After they get combined, it would be nice to see a book description (maybe there is a description on the back cover which you could enter?). And also CK about the book. On books like this, I especially like to read the Dedication, First Words, Last Words, Important Places, Quotations, etc. Perhaps seeing that kind of information will whet the appetite of others to read the book!
Regards,
countrylife
(For continuity)
You said:
"[Three Years a Soldier] by Perkins (,) George* already has a short review on its page. (If Iʻm understanding rightly what you mean by "its page". It is about half way down the page, following the time-honored "...not enough copies...to evaluate" statement, which almost everything Iʻve looked up seems to have. Certainly true in this case. I know of only 4 copies, counting my own, that are owned by individuals. Then there is the Woburn MA Public Library, and, probably some larger libraries in Massachusetts, and in libraries specializing in the civil War.
*Clicking on Perkins George, you donʻt get my great-grandfather, but another George Perkins, so click on hte title."
~and~
"... the blue for the title didnʻt come through. I guess you would have to go the [rolandperkins] member page."

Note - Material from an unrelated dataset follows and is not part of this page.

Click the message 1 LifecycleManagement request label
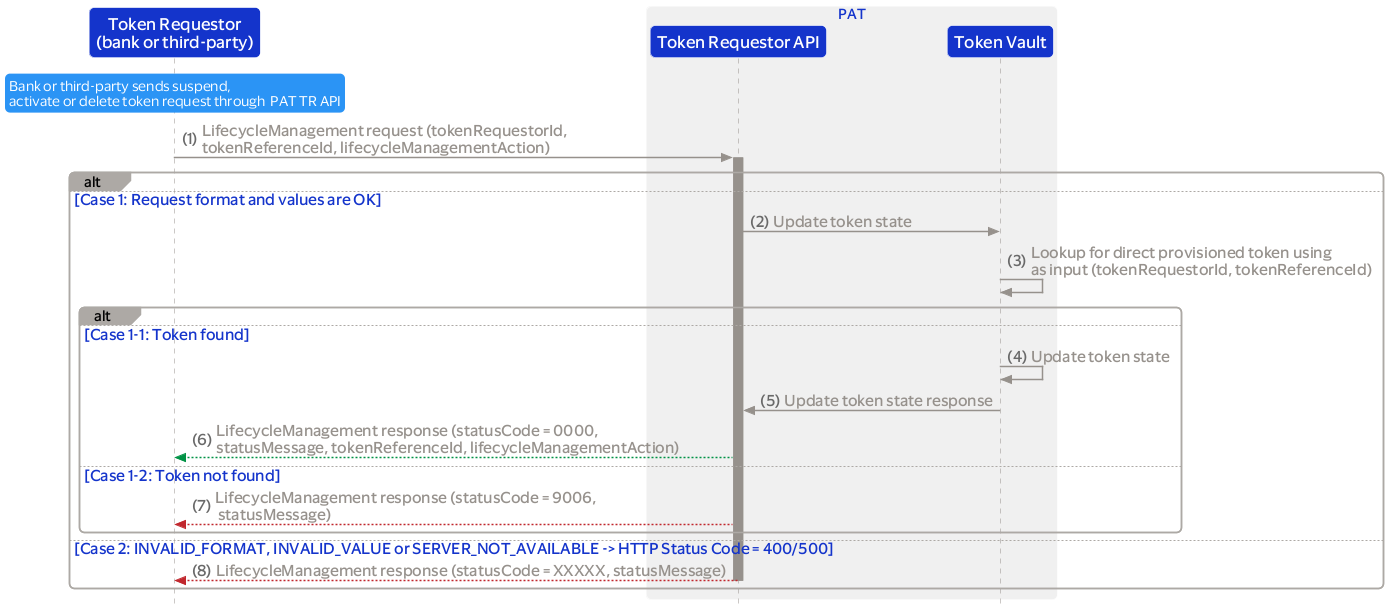The width and height of the screenshot is (1389, 611). [385, 139]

door countrylife op 6:36 am (EST) om Jul 19, 2009
I am shocked and humbled to have someone with your background find my library interesting. Thank you. I am very interested in Greek writing, mostly so far the NT. Right now, working more in Hebrew with Isaiah. I look forward to engaging you directly and I hope in some of the groups.
Thanks,
Richard
door richardbsmith op 8:31 pm (EST) om Jul 17, 2009
Wearing a different mask, I am reading the Mahabharata slowly and, insofar as possible, completely. We have a group here for it: Mahabharata Anyone, not very active at the moment because we have been snagged by that very snag you mentioned.
The Mahabharata has, all of it, been translated, but not necessarily well. Buitenen took it on for the University of Chicago Press; but he died. I have read the three complete volumes that he did, taking me through book 5, the book just shy of the one that contains the Bhagavad Gita. Chicago claims that it is going on, but it is taking its time. Meanwhile The Clay Sanskrit Library has picked up the challenge. I have the first volume of book 6 containing the Bhagavad Gita and am awaiting the publishing of the second volume in August. In the Buitenen translation it is readable and glorious.

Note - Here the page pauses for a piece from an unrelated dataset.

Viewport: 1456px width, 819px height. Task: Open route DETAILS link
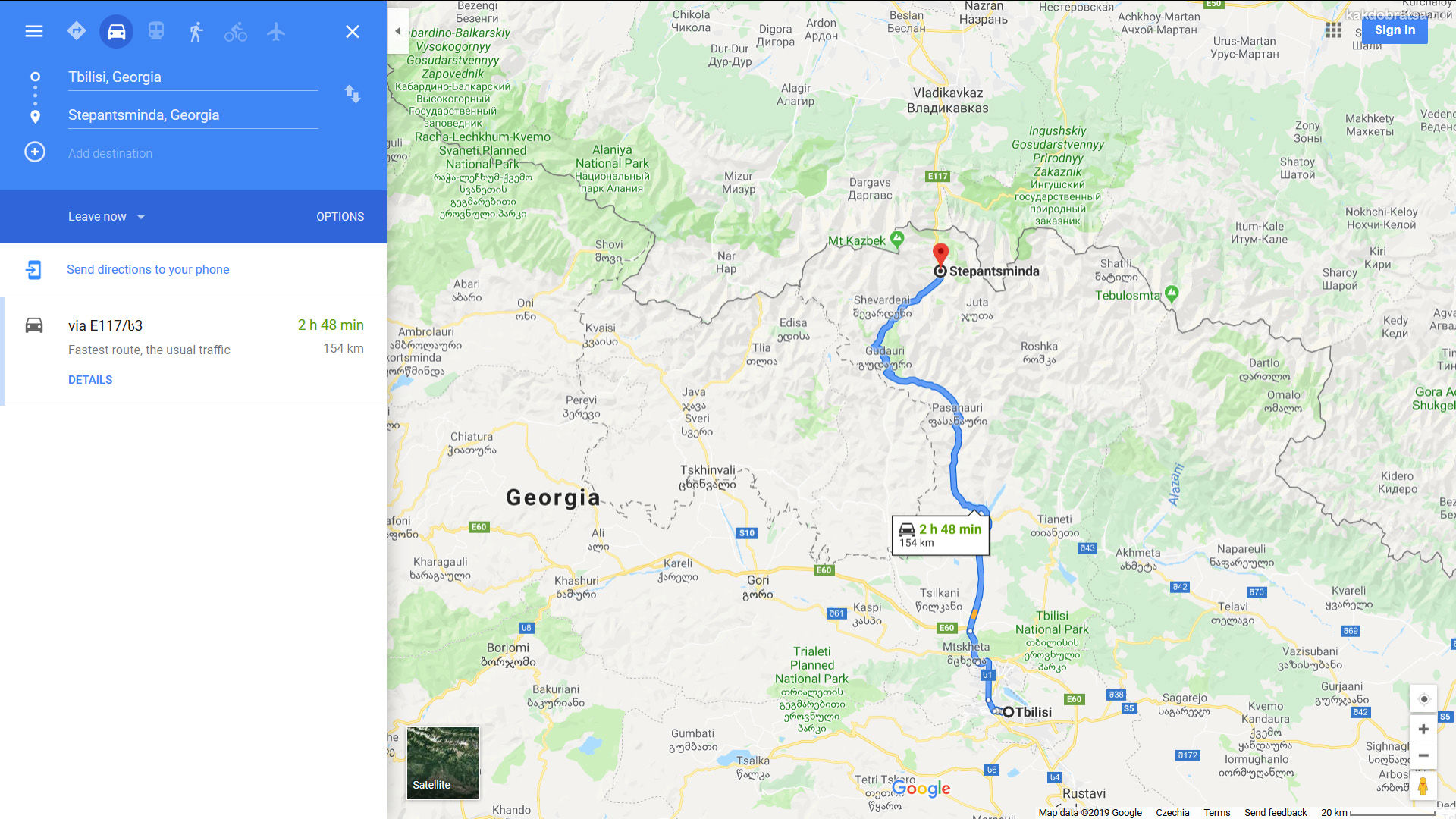(90, 380)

I first saw the Buitenen translation when Borders first came to Hawaii in Waikele and was good. It took me until this year actually to try to read it, and I was into in a snap.

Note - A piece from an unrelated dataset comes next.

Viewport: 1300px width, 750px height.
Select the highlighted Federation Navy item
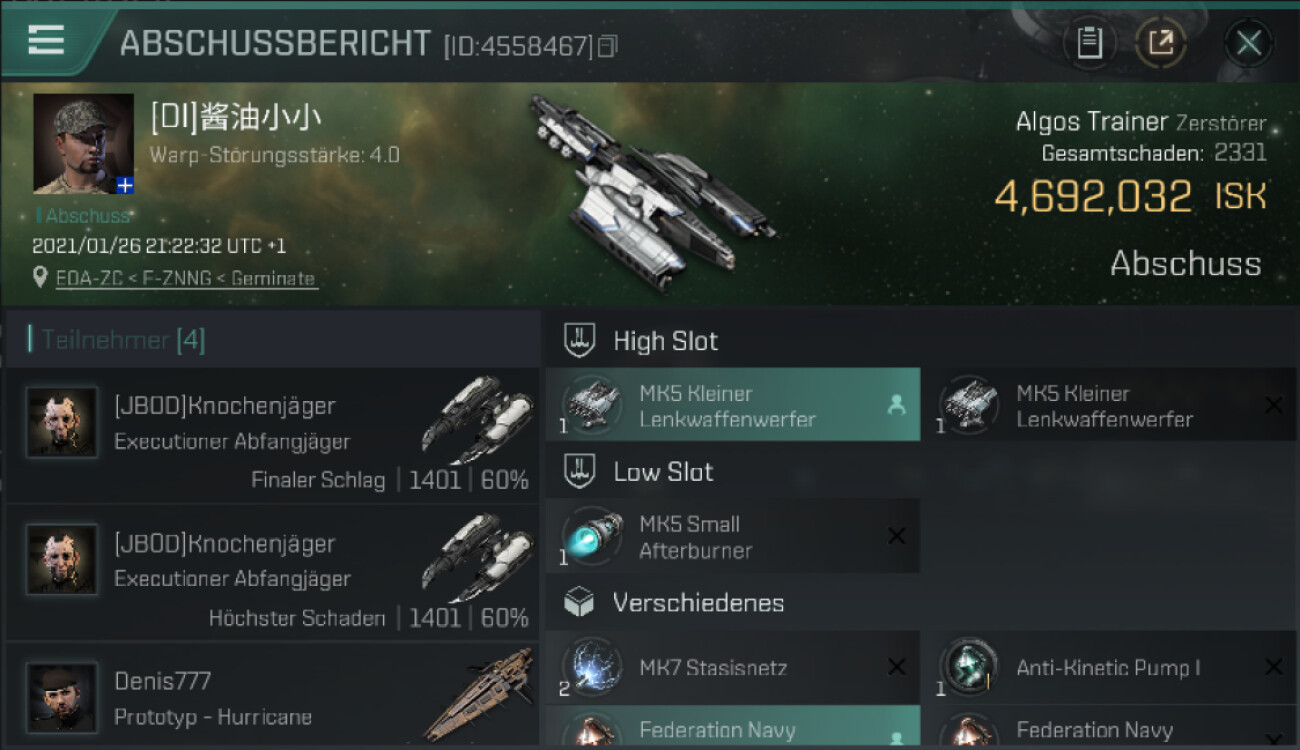point(733,727)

This library which you find interesting is the remnant of a wish list. My wish list is now mostly on the Barnes and Noble web site, so this list will fade away after awhile. I'm keeping the mask, however, for talking about Hawaii, Alcoholics Anonymous, and other things that it might be better not to have tied to my real name.
Best regards,
Specto
door Dubito op 2:01 am (EST) om Jul 17, 2009
I'm consumed with wonder that you would find my library interesting. While I love it much too much, my reading defines my wide and shallow nature. If I had unlimited money, I would order Black Athena now. When would I read it? - probably no time soon. At any rate, I look forward to reading what you have to say here.